Task objective - The task here is to set down every line of the listing exactly.
***
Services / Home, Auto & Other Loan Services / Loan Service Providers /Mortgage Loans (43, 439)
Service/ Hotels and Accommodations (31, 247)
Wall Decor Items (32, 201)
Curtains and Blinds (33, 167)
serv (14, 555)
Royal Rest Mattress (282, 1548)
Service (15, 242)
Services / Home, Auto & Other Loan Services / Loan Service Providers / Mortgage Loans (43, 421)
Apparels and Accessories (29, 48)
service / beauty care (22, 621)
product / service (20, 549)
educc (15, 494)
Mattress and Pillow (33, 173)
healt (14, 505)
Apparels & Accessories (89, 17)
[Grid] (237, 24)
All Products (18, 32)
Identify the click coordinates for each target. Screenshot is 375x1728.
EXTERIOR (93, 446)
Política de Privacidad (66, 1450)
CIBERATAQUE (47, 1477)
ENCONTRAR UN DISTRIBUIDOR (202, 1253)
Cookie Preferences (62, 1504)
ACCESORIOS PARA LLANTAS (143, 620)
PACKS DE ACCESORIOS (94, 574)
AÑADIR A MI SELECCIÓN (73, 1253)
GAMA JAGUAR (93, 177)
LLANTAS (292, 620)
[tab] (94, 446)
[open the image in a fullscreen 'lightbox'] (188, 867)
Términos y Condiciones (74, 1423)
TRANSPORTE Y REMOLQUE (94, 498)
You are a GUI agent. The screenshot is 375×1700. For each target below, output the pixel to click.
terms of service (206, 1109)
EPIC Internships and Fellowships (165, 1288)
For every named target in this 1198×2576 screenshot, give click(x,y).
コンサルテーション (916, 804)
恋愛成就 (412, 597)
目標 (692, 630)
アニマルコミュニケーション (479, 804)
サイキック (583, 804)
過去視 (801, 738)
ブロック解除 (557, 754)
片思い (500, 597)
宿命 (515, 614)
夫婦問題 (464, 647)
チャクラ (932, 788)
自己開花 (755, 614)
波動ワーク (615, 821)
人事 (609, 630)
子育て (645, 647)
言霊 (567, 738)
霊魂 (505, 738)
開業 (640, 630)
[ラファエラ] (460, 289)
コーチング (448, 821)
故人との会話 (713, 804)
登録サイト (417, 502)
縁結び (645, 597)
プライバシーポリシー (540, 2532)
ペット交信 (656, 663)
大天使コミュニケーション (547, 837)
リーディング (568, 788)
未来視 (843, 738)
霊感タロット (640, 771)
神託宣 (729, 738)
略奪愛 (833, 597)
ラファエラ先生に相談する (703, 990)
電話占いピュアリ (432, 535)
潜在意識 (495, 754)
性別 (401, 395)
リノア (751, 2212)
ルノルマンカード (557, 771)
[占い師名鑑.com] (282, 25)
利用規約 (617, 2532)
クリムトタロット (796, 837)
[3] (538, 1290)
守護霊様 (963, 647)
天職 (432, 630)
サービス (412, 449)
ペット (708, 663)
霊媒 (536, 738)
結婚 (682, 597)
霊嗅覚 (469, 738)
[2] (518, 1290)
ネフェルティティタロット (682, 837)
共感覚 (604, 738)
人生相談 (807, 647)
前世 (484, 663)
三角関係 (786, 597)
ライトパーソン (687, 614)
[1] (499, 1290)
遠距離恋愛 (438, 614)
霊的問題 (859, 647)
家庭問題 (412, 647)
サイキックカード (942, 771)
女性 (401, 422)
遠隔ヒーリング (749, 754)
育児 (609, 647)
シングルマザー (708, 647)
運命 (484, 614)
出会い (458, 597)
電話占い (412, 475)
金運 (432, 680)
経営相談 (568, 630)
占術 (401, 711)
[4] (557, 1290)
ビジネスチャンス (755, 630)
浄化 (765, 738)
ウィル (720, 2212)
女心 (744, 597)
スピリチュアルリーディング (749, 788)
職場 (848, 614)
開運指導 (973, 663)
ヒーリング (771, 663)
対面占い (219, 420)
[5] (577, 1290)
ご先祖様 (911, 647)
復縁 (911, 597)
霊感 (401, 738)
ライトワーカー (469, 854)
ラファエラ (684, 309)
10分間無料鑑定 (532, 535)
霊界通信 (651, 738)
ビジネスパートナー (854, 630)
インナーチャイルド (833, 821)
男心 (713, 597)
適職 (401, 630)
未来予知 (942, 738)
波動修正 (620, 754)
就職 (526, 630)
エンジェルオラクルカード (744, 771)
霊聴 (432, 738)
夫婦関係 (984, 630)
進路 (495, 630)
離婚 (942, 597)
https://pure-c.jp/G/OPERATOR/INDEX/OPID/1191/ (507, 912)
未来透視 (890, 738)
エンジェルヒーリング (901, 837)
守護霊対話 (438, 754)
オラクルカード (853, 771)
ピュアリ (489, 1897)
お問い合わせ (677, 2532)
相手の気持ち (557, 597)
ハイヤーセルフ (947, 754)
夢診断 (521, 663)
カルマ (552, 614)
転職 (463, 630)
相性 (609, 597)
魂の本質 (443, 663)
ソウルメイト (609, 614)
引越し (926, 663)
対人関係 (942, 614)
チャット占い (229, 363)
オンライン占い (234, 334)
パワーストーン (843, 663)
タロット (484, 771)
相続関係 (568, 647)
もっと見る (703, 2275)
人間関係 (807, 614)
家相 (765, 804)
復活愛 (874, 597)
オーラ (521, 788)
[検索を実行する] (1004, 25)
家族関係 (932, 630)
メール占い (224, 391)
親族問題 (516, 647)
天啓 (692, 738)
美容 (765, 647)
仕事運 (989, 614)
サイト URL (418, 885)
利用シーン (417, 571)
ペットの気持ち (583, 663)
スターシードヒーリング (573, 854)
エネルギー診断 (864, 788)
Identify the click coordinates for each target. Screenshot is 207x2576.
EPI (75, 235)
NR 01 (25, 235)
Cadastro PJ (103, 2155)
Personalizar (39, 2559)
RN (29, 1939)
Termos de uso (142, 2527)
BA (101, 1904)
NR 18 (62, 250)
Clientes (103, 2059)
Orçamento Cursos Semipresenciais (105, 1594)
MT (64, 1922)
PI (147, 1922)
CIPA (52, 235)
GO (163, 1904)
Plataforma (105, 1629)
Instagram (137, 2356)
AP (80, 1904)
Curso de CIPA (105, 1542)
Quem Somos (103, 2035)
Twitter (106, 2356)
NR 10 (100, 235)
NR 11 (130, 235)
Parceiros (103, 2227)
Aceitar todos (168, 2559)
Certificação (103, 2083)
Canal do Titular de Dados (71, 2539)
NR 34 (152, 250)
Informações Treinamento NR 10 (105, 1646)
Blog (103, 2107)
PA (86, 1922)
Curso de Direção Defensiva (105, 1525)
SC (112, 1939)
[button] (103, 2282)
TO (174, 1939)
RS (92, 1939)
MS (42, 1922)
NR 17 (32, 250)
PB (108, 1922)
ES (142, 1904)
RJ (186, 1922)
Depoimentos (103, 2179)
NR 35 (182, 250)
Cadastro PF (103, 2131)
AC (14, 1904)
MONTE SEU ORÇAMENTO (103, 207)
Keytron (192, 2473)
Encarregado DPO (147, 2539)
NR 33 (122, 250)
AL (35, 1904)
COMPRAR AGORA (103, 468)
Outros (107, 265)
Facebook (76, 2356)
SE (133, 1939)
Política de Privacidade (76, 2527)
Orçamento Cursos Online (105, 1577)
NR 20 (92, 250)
***
Output below -
Services / Home, Auto & Other Loan Services / Loan Service Providers /Mortgage Loans (43, 439)
Service/ Hotels and Accommodations (31, 247)
Wall Decor Items (32, 201)
Curtains and Blinds (33, 167)
serv (14, 555)
Royal Rest Mattress (282, 1548)
Service (15, 242)
Services / Home, Auto & Other Loan Services / Loan Service Providers / Mortgage Loans (43, 421)
Apparels and Accessories (29, 48)
service / beauty care (22, 621)
product / service (20, 549)
educc (15, 494)
Mattress and Pillow (33, 173)
healt (14, 505)
Apparels & Accessories (89, 17)
[Grid] (237, 24)
All Products (18, 32)
Identify the click coordinates for each target. Screenshot is 375x1728.
EXTERIOR (93, 446)
Política de Privacidad (66, 1450)
CIBERATAQUE (47, 1477)
ENCONTRAR UN DISTRIBUIDOR (202, 1253)
Cookie Preferences (62, 1504)
ACCESORIOS PARA LLANTAS (143, 620)
PACKS DE ACCESORIOS (94, 574)
AÑADIR A MI SELECCIÓN (73, 1253)
GAMA JAGUAR (93, 177)
LLANTAS (292, 620)
[tab] (94, 446)
[open the image in a fullscreen 'lightbox'] (188, 867)
Términos y Condiciones (74, 1423)
TRANSPORTE Y REMOLQUE (94, 498)
You are a GUI agent. The screenshot is 375×1700. For each target below, output the pixel to click.
terms of service (206, 1109)
EPIC Internships and Fellowships (165, 1288)
For every named target in this 1198×2576 screenshot, give click(x,y).
コンサルテーション (916, 804)
恋愛成就 (412, 597)
目標 (692, 630)
アニマルコミュニケーション (479, 804)
サイキック (583, 804)
過去視 (801, 738)
ブロック解除 (557, 754)
片思い (500, 597)
宿命 (515, 614)
夫婦問題 (464, 647)
チャクラ (932, 788)
自己開花 (755, 614)
波動ワーク (615, 821)
人事 (609, 630)
子育て (645, 647)
言霊 (567, 738)
霊魂 (505, 738)
開業 (640, 630)
[ラファエラ] (460, 289)
コーチング (448, 821)
故人との会話 (713, 804)
登録サイト (417, 502)
縁結び (645, 597)
プライバシーポリシー (540, 2532)
ペット交信 (656, 663)
大天使コミュニケーション (547, 837)
リーディング (568, 788)
未来視 (843, 738)
霊感タロット (640, 771)
神託宣 (729, 738)
略奪愛 (833, 597)
ラファエラ先生に相談する (703, 990)
電話占いピュアリ (432, 535)
潜在意識 (495, 754)
性別 (401, 395)
リノア (751, 2212)
ルノルマンカード (557, 771)
[占い師名鑑.com] (282, 25)
利用規約 (617, 2532)
クリムトタロット (796, 837)
[3] (538, 1290)
守護霊様 (963, 647)
天職 (432, 630)
サービス (412, 449)
ペット (708, 663)
霊媒 (536, 738)
結婚 (682, 597)
霊嗅覚 (469, 738)
[2] (518, 1290)
ネフェルティティタロット (682, 837)
共感覚 (604, 738)
人生相談 (807, 647)
前世 (484, 663)
三角関係 (786, 597)
ライトパーソン (687, 614)
[1] (499, 1290)
遠距離恋愛 (438, 614)
霊的問題 (859, 647)
家庭問題 (412, 647)
サイキックカード (942, 771)
女性 (401, 422)
遠隔ヒーリング (749, 754)
育児 (609, 647)
シングルマザー (708, 647)
運命 (484, 614)
出会い (458, 597)
電話占い (412, 475)
金運 (432, 680)
経営相談 (568, 630)
占術 (401, 711)
[4] (557, 1290)
ビジネスチャンス (755, 630)
浄化 (765, 738)
ウィル (720, 2212)
女心 (744, 597)
スピリチュアルリーディング (749, 788)
職場 (848, 614)
開運指導 (973, 663)
ヒーリング (771, 663)
対面占い (219, 420)
[5] (577, 1290)
ご先祖様 (911, 647)
復縁 (911, 597)
霊感 (401, 738)
ライトワーカー (469, 854)
ラファエラ (684, 309)
10分間無料鑑定 (532, 535)
霊界通信 (651, 738)
ビジネスパートナー (854, 630)
インナーチャイルド (833, 821)
男心 (713, 597)
適職 (401, 630)
未来予知 (942, 738)
波動修正 (620, 754)
就職 (526, 630)
エンジェルオラクルカード (744, 771)
霊聴 (432, 738)
夫婦関係 (984, 630)
進路 (495, 630)
離婚 (942, 597)
https://pure-c.jp/G/OPERATOR/INDEX/OPID/1191/ (507, 912)
未来透視 (890, 738)
エンジェルヒーリング (901, 837)
守護霊対話 (438, 754)
オラクルカード (853, 771)
ピュアリ (489, 1897)
お問い合わせ (677, 2532)
相手の気持ち (557, 597)
ハイヤーセルフ (947, 754)
夢診断 (521, 663)
カルマ (552, 614)
転職 (463, 630)
相性 (609, 597)
魂の本質 (443, 663)
ソウルメイト (609, 614)
引越し (926, 663)
対人関係 (942, 614)
チャット占い (229, 363)
オンライン占い (234, 334)
パワーストーン (843, 663)
タロット (484, 771)
相続関係 (568, 647)
もっと見る (703, 2275)
人間関係 (807, 614)
家相 (765, 804)
復活愛 (874, 597)
オーラ (521, 788)
[検索を実行する] (1004, 25)
家族関係 (932, 630)
メール占い (224, 391)
親族問題 (516, 647)
天啓 (692, 738)
美容 (765, 647)
仕事運 (989, 614)
サイト URL (418, 885)
利用シーン (417, 571)
ペットの気持ち (583, 663)
スターシードヒーリング (573, 854)
エネルギー診断 (864, 788)
Identify the click coordinates for each target. Screenshot is 207x2576.
EPI (75, 235)
NR 01 (25, 235)
Cadastro PJ (103, 2155)
Personalizar (39, 2559)
RN (29, 1939)
Termos de uso (142, 2527)
BA (101, 1904)
NR 18 (62, 250)
Clientes (103, 2059)
Orçamento Cursos Semipresenciais (105, 1594)
MT (64, 1922)
PI (147, 1922)
CIPA (52, 235)
GO (163, 1904)
Plataforma (105, 1629)
Instagram (137, 2356)
AP (80, 1904)
Curso de CIPA (105, 1542)
Quem Somos (103, 2035)
Twitter (106, 2356)
NR 10 (100, 235)
NR 11 (130, 235)
Parceiros (103, 2227)
Aceitar todos (168, 2559)
Certificação (103, 2083)
Canal do Titular de Dados (71, 2539)
NR 34 (152, 250)
Informações Treinamento NR 10 (105, 1646)
Blog (103, 2107)
PA (86, 1922)
Curso de Direção Defensiva (105, 1525)
SC (112, 1939)
[button] (103, 2282)
TO (174, 1939)
RS (92, 1939)
MS (42, 1922)
NR 17 (32, 250)
PB (108, 1922)
ES (142, 1904)
RJ (186, 1922)
Depoimentos (103, 2179)
NR 35 (182, 250)
Cadastro PF (103, 2131)
AC (14, 1904)
MONTE SEU ORÇAMENTO (103, 207)
Keytron (192, 2473)
Encarregado DPO (147, 2539)
NR 33 (122, 250)
AL (35, 1904)
COMPRAR AGORA (103, 468)
Outros (107, 265)
Facebook (76, 2356)
SE (133, 1939)
Política de Privacidade (76, 2527)
Orçamento Cursos Online (105, 1577)
NR 20 (92, 250)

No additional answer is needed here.